With the rapid development of semiconductors and ultra large-scale IC, the demand for low cost isolated dc-dc converters with high current and low voltage has increased greatly. However, the conduction loss of the Schottky diode with a forward conduction voltage of approximately 0.3V has become a bottleneck in miniaturizing these converters and in improving their thermal performance. Output synchronous rectification has proven to be the only way to enhance the converter's reliability. While the gate of the synchronous rectifier needs to be oscillated by a corresponding drive circuit, the control of the drive circuit normally requires very good sequencing to prevent the cross conduction between a primary side MOSFET and a secondary synchronous rectification MOSFET.
Generally speaking, there are two ways to drive the synchronous rectifier MOSFET: self-driven and externally-driven. The self-driven scheme is widely used for its low cost and flexibility. But for flyback converters, existing self-driven circuits are often too complex to be widely adopted in practical applications. Meanwhile, the application of some self-driven converters is greatly restricted because of difficulties in controlling the cross conduction, or the driver voltage between the gate and source of the synchronous rectifier MOSFET. For example, the self-driven technology shown in FIG. 1 uses an external auxiliary winding NS1 to drive the synchronous rectifier SR2. When S1 is turned off, the voltages of the secondary windings NS1 and NS2 reverse polarity, then SR2 will be turned on and the secondary winding NS2 of the transformer will start to provide energy to the load; when S1 is turned on, the voltages of the secondary windings NS1 and NS2 will reverse polarity, and SR2 will turn off when its gate voltage is lower than its gate driver threshold. This will generate a negative pulse voltage at the gate and source of SR2. This negative voltage is in direct ratio to Vin and will ramp up significantly when Vin is high, and, in the worst case, will result in permanent damage to S1 or SR2. Even if the converter functions properly, it will be hard to improve the efficiency of the converter because the loss in the driven circuit of the synchronous rectifier will be greatly increased as the input voltage increases.

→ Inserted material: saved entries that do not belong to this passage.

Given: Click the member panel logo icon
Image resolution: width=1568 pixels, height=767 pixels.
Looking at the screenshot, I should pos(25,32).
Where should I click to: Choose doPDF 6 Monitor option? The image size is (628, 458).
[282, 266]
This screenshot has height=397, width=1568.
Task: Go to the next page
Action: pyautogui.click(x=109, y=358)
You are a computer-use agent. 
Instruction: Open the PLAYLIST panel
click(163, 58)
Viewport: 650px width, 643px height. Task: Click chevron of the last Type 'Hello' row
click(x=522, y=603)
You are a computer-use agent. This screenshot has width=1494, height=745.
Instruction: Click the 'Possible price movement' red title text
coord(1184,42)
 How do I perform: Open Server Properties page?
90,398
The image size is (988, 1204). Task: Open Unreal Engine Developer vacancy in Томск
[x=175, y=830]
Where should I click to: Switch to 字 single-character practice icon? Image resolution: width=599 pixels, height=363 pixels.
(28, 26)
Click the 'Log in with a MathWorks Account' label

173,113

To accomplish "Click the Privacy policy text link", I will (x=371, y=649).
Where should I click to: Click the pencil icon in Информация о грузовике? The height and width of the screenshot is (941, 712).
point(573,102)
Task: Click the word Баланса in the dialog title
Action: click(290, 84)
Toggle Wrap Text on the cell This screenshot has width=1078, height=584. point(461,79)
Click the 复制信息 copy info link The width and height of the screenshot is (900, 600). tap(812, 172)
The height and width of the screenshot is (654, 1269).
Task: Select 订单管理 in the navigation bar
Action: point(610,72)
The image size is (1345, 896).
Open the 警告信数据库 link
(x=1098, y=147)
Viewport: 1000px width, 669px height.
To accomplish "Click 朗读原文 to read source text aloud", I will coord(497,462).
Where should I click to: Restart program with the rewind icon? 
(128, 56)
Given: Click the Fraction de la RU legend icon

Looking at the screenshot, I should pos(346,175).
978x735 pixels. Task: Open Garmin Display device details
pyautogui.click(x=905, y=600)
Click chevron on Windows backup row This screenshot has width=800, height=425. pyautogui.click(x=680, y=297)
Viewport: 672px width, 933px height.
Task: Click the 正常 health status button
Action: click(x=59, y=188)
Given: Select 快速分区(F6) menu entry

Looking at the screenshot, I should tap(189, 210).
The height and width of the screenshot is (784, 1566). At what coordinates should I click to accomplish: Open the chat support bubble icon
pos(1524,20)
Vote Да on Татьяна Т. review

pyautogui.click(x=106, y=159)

The self-driven technology shown in FIG. 2(a) is a self-driven circuit commonly used in synchronous rectifiers in flyback converters. This circuit consists of a primary power circuit, a secondary circuit, a self-driven circuit and a PWM controller. The primary circuit includes a main power MOSFET S1, the primary winding NP of the transformer and an input capacitor Cin. The secondary circuit includes the secondary winding Ns of the transformer, a rectifier SR2 and an output capacitor Cout. The self-driven circuit consists of diode D3, capacitor C2, resistor R2, an isolated drive transformer T2, capacitor C1, resistor R1 and a delay drive circuit. The delay drive circuit is made up of a delay circuit and a drive circuit. One way of forming the delay circuit is to have a diode connected with a resistor in parallel and then connected to the ground capacitor in series.
When the PWM signal from the controller changes from low to high, the signal after being operated on by the differentiating circuit comprised of R1 and C1 in series, will make the Npp end of the isolation drive transformer T2's primary winding Npp positive; hence the secondary winding Nss of T2 will be positive at the dot end, i.e. the dot-end is positive. This will turn on D3 and charge C2 up. As a result, the synchronous rectifier MOSFET SR2 will be turned off. After the PWM signal is delayed by the delay circuit, it will turn on S1 to store energy into the transformer T3. When the PWM signal changes from high to low, the Npp end of the isolated drive transformer T2's primary winding Npp will be negative at the dot-end, i.e. the dot-end is negative. This will result in the dot-end of Nss being negative. This, in turn, will result in D3 turning off causing the synchronous rectifier SR2 to be turned on. The energy stored in transformer T3 is transferred to the load through the secondary winding NS2 and the synchronous rectifier SR2. In the design of FIG. 2(a), the output self-driven circuit must have a bulky isolation drive transformer. This will make it hard to achieve high power density. On the occasions, where high voltage isolation is required for the primary and secondary windings, such a self-driven circuit will cause hindrance to the isolation. Meanwhile, because there is high leakage inductance of the self-driven transformer under this circumstances, the voltage spike of the drive wave transmitted to the secondary winding will be very high, which is very likely to break down the gate of the synchronous rectifier.